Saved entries

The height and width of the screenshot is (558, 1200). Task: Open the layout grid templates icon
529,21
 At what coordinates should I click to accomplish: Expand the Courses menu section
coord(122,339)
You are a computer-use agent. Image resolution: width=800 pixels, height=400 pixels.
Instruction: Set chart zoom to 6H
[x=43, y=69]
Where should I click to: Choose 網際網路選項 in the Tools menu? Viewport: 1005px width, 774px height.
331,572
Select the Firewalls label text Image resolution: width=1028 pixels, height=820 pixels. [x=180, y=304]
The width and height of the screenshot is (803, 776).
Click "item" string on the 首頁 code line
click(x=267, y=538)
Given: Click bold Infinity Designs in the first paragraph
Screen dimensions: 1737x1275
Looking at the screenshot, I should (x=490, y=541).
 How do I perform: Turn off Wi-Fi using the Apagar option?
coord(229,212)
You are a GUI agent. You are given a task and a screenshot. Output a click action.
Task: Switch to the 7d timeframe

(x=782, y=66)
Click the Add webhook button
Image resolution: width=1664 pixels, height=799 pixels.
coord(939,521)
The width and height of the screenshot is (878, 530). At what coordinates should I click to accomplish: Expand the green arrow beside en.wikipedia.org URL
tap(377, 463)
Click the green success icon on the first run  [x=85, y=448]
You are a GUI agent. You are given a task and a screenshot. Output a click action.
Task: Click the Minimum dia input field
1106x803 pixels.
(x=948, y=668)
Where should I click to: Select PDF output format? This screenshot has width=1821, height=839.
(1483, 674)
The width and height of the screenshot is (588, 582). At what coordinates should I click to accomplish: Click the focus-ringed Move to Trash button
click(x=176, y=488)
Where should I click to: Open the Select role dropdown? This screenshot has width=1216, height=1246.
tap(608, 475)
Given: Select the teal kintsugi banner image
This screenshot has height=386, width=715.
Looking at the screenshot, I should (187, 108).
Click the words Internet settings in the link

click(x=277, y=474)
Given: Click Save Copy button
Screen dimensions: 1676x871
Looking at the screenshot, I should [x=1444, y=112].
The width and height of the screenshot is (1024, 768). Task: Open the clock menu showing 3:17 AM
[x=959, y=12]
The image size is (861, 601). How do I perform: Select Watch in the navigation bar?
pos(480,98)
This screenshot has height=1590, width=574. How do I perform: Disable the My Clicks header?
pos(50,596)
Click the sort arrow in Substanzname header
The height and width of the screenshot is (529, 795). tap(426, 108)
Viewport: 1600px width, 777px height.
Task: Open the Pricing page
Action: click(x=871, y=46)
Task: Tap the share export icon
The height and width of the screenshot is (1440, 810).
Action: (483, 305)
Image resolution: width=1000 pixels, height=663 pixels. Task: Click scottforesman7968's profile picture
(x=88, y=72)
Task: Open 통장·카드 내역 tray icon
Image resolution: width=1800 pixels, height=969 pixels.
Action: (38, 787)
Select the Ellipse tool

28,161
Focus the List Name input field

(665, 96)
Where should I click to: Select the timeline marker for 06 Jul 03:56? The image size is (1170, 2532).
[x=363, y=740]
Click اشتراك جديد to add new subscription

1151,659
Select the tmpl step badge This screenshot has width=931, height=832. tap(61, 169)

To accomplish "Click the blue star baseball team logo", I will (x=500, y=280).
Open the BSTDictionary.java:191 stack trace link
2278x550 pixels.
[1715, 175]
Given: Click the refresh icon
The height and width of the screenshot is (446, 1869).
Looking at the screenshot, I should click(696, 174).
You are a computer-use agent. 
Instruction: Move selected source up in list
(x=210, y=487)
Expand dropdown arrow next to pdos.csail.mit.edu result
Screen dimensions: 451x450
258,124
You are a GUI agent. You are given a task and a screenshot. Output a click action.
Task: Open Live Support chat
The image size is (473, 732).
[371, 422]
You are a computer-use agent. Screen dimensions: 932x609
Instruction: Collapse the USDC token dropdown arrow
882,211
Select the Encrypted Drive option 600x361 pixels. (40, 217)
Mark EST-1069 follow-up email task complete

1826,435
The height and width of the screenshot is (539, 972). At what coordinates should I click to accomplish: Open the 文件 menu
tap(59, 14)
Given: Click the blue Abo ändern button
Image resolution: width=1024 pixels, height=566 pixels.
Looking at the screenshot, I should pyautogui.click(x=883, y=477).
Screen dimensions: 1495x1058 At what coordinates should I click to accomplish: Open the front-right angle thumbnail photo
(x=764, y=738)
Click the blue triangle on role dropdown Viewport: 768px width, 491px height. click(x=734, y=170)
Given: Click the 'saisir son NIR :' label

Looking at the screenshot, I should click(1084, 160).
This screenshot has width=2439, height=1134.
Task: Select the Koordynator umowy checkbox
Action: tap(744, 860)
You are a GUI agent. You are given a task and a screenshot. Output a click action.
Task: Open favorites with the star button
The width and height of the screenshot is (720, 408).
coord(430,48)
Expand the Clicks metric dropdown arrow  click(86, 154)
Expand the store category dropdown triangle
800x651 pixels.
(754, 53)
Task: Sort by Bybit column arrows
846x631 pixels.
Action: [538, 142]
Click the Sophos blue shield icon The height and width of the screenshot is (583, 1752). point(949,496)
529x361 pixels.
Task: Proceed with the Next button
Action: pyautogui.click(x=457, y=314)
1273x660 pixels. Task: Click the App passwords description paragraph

Task details: Copy out the lines of the data where the word "triangle" can be found.

Solution to this problem:
Click the blue triangle on role dropdown Viewport: 768px width, 491px height. click(x=734, y=170)
Expand the store category dropdown triangle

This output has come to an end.